Footage includes two bodycam videos belonging to the responding officers and one video from the Sacramento Sheriff's Department's helicopter. The two audio files released consisted of a 911 call made to the department's communication center by a caller reporting someone breaking car windows and dispatch radio traffic of the shooting incident, according to a press release that the police department also published on Wednesday.
The helicopter recording begins with operators zeroing in on a person running through a backyard and onto the property of Sequita and Tommy Thompson, Clark's grandparents. After officers were directed to the Thompson's backyard, Clark, who was standing outside with his girlfriend's phone, was shot within seconds.
"Show me your hands… gun," an officer is recorded saying in bodycam footage. "Show me your hands… gun, gun, gun."
"He's still down, he's not moving… can't see the gun," he added.
A total of six seconds pass from the time officers first turned toward the backyard to when the first of 20 bullets were fired at Clark. Officers never found any weapon. They did, however, find a cellphone.
The second bodycam video offers a different vantage point and shows a responder turning Clark's lifeless body around and placing handcuffs on him. Someone can also be heard saying "f**k" twice while Clark's body is being examined.

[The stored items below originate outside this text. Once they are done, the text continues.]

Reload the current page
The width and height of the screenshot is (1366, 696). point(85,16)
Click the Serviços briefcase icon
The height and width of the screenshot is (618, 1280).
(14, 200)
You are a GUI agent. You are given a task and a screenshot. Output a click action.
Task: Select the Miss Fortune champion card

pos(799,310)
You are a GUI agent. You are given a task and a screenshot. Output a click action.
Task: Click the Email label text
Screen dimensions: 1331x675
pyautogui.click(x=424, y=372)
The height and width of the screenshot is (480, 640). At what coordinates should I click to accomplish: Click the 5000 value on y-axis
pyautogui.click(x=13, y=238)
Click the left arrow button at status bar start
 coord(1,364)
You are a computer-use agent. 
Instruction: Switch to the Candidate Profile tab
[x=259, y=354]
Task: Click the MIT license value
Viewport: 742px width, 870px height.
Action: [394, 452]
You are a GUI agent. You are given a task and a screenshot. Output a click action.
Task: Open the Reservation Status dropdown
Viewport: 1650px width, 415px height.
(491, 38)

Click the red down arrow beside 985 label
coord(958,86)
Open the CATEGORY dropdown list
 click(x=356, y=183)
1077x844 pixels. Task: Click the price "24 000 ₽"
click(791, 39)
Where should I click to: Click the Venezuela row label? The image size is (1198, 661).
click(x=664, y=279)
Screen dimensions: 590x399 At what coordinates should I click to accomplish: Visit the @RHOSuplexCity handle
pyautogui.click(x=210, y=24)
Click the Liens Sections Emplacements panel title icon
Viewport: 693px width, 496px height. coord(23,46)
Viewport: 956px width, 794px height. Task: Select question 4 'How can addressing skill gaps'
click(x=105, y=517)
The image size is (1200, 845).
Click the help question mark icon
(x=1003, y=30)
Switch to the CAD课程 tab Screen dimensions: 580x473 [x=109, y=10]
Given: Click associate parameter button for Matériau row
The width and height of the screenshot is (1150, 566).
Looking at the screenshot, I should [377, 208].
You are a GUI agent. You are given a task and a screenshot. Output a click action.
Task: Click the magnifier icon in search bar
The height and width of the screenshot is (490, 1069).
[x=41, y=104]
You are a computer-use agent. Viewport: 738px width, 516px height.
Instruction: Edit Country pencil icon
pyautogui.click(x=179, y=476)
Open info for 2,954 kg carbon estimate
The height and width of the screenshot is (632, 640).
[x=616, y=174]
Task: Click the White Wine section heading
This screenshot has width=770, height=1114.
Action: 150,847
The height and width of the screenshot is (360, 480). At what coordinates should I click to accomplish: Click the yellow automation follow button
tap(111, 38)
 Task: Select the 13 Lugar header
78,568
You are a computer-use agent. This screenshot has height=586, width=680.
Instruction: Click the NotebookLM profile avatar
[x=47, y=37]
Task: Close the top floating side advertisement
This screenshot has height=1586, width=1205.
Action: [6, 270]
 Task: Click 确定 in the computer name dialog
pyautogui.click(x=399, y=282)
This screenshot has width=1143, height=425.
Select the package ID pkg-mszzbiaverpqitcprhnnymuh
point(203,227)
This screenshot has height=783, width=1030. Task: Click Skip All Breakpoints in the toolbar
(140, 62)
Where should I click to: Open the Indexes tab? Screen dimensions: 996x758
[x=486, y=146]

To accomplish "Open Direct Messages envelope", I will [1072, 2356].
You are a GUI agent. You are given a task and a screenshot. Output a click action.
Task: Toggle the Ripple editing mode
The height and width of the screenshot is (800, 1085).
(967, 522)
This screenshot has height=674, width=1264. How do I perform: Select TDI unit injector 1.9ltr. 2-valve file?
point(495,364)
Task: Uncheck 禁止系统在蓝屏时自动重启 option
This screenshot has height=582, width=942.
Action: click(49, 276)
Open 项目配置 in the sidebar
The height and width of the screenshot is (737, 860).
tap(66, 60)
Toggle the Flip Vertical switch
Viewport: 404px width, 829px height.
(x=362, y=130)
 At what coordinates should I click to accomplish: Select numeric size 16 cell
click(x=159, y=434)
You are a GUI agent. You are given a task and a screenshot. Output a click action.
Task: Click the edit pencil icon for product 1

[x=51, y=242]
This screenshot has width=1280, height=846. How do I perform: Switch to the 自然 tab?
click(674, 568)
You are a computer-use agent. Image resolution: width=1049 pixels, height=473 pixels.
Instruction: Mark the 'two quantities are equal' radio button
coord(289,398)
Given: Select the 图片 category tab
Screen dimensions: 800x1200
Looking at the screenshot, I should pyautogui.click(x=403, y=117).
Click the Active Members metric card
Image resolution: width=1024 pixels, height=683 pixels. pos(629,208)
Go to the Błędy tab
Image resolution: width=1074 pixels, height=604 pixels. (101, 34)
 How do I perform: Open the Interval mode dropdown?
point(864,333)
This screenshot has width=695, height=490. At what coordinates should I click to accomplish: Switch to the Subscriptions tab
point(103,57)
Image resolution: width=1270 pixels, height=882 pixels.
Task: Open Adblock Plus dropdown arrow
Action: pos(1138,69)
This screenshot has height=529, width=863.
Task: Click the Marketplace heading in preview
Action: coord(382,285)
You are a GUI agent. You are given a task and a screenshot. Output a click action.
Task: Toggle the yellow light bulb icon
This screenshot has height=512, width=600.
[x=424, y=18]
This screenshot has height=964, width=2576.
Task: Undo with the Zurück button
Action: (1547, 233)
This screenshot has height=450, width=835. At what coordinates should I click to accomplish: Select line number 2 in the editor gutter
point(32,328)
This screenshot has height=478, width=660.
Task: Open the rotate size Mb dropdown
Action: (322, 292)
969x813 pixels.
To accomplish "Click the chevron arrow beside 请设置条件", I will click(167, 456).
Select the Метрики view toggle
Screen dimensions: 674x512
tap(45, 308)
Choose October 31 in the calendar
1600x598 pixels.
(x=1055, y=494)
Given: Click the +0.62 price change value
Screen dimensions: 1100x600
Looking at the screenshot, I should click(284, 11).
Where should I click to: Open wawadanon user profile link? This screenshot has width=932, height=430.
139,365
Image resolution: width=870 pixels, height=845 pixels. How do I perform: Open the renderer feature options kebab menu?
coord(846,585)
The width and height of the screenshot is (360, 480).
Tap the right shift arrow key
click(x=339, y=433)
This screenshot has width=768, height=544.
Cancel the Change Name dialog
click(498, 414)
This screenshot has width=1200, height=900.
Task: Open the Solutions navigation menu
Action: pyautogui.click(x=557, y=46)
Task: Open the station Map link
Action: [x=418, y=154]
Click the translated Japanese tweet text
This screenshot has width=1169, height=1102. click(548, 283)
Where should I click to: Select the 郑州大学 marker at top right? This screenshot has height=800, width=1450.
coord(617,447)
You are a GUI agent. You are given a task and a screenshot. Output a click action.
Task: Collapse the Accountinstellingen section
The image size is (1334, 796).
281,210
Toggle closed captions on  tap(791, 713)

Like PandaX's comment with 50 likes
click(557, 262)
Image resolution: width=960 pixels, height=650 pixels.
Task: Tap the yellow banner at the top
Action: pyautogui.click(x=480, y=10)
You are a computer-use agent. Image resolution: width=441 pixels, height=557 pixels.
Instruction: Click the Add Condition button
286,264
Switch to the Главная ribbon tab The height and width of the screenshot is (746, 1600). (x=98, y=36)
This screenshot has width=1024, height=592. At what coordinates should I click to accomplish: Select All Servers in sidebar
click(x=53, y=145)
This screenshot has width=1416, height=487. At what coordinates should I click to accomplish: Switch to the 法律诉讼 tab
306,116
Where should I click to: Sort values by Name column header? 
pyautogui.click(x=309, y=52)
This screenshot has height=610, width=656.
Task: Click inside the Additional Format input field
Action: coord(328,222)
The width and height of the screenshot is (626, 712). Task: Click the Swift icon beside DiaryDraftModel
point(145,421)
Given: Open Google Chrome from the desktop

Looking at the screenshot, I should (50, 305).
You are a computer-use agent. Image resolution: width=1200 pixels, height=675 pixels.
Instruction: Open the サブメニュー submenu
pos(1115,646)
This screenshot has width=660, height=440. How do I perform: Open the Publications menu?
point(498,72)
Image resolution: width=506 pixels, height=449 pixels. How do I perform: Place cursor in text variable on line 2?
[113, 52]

Clark was pronounced dead at the scene.
"What did he have on him?" an officer coming onto the scene asked. One of the two officers involved in the shooting responded by stating that Clark was holding "something in his hands that looked like a gun from our perspective."
Since the shooting, both responding officers have been placed on administrative leave pending an investigation.
"The Sacramento Police Department (SPD) recognizes the significance of this incident and the impact it has on our community," the department said in the statement accompanying the video release. "We are committed to providing timely information and communicating openly with our community."
Speaking to the Sacramento Bee, Saquoia Durham, Clark's aunt, told the outlet that the shooting could have easily been avoided if officers had given Clark a chance to speak or even put his hands up.
"As soon as they did the command, they started shooting. They said 'put your hands up, gun' and then they just let loose on my nephew," Durham told the publication. "They didn't give him a chance to put his hands up or anything, and then when they shot him down, they knew they messed up."
Clark's family has since started a GoFundMe page to pay for funeral expenses. The campaign, which was launched on Monday, has accrued $33,048 of its $50,000 goal.
"This is an unfortunate moment," Berry Accius, a community activist, told the Bee. "This moment is probably going to set us back. We got transparency. Now we need accountability. We can't get that young man back."
Betty Williams, the president of the Sacramento chapter of the NAACP, is expected to meet with Sacramento Police Chief Daniel Hahn on Thursday to address community outrage at the weekend shooting.
Various protests organized by the non-profit Sacramento Area Congregations Together and the local Black Lives Matter chapter are scheduled to take place Thursday before a candlelight vigil on Friday.
Clark, a father to two young children aged one and three, was just 22 years old when he was gunned down in his grandparents' backyard.